Los centros comerciales tenían techos altos, pero según pasabas más tiempo allá iban tornandose angostos y amenazando tu testa, el carecer de cielo, ignorar si era de día o de noche no era de gran ayuda y transformaba el conjunto en unas galerias carcelarias, alcatraz contemporaneo, alimentadas de luz blanca e invadidas por música infernal. No es fácil tolerar aquellas melodias que el resto te impone, y ante las que era imposible aislarse.
Pululaban, a ritmo de bachata, las muchedumbres por los pasillos formando grupos de dos. Las parejas eran los visitantes habituales de estos presidios. Ellos normalmente eran tipos grises, de mirada apagada y brazos fatigados de acarrear las bolsas que ellas, infatigables, conseguían reunir saltando de una tienda a otra. Aquí un bolso, allá una blusa, una falda, otra blusa más. Había algo patológico en las ansias acumulativas de aquellas chicas. Ni todas las prendas de la provincia les resultarían suficientes. Acumulaban sin mucho sentido, guiadas por vagos y violables criterios estéticos, sumando prendas que a veces no pasarían de las tres o cuatro puestas. Ellas sacaban bolsas y bolsas, y el hombre perchero, de mirada lacónica y gesto bovino prestaba su anatomía para los portes. Modernos percherones, pacientes san bernardos, escoltas y mayordomos, sacrificaban un tiempo precioso de su vida en pos de casi nada.
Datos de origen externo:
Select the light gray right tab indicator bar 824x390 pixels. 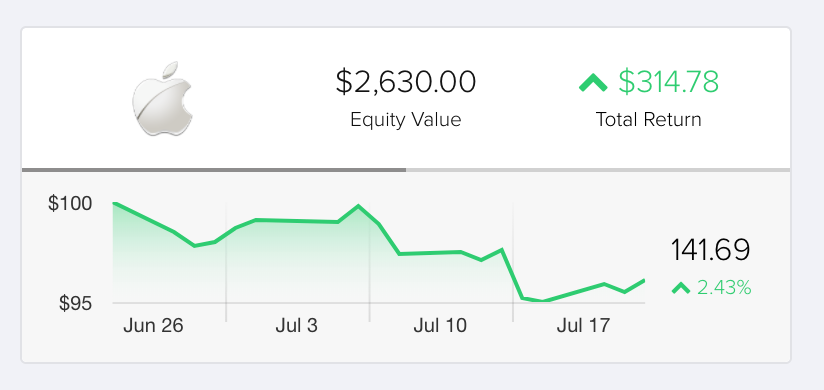(x=598, y=170)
Había mucho de lamentable en todo aquello.
Los fines de semana la cosa cambiaba a peor, accesos colápsados, invasión de familias, abuelos con goteros, sillas électricas de minusvalidos, carritos de niños, el marmol era un parque movil para gente que ansiaba espacios baratos, no cobraban entrada, sin escalones ni obstaculos, y la música enlatada llegada desde el estudio de un satánico arribista no cesaba, seguía martilleando, obligando a los transeuntes a elevar sus gritos sobre ella y todo era un guirigay tremendo mientras el techo pugnaba por aplastarte. Los destellos brillantes provenientes de los escaparates tampoco ayudaban.
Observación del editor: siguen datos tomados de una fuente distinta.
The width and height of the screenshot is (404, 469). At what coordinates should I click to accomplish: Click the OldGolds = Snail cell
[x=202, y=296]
Esos días uno no podía refugiarse ante el celuloide. Aun ser las jornadas de más alto coste, apenas si quedaban butacas libres. De nuevo las parejitas de pipiolos engañados y mozas cortejadas gobernaban tiránicas en la postal. A ellos, el cortejo les saldría caro, apenas asumible para sus escasos salarios de becarios y aprendices. Cena, mala y fria, en italiano regentado por emigrantes no italianos, más entrada, a cambio de seguramente nada. El ruido era ensordecedor, hasta llegada la media hora había que agudizar el oido para escapar de aquella sinfonía de palomitas reventadas por caninos ansiosos, los platos del italiano aparte de frios y malos tambien eran escasos, sorbetones a desaconsejables refrescos rebosantes de azucar, besos clandestinos aprovechando la oscuridad de la sala, un envoltorio que se resquebraja por allá, alguién a quien no enseñaron a másticar sin airear el paladar, otros empeñados en pregonar su hilaridad y estulticia, al listo se le vé reir al tonto se le oye, a base de carcajadas injustificadas cada tres escenas.
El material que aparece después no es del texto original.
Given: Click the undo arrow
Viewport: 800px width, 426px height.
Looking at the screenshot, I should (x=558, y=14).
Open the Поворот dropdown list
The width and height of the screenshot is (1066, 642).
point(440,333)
El cine te envolvía en su magia en los días de sesiones semidesiertas o mejor desiertas del todo. Entonces apreciabas la inmensidad de la pantalla, los detalles del fondo, el sonido que te envolvia a la espalda, el hueco existencial que se experimentaba en la sala. Las multitudes tienen la inevitable habilidad de desarmar cualquier encanto. Prueba a poblar de muchedumbre tu panorámica favorita, verás como torna de glamuorosa en eludible.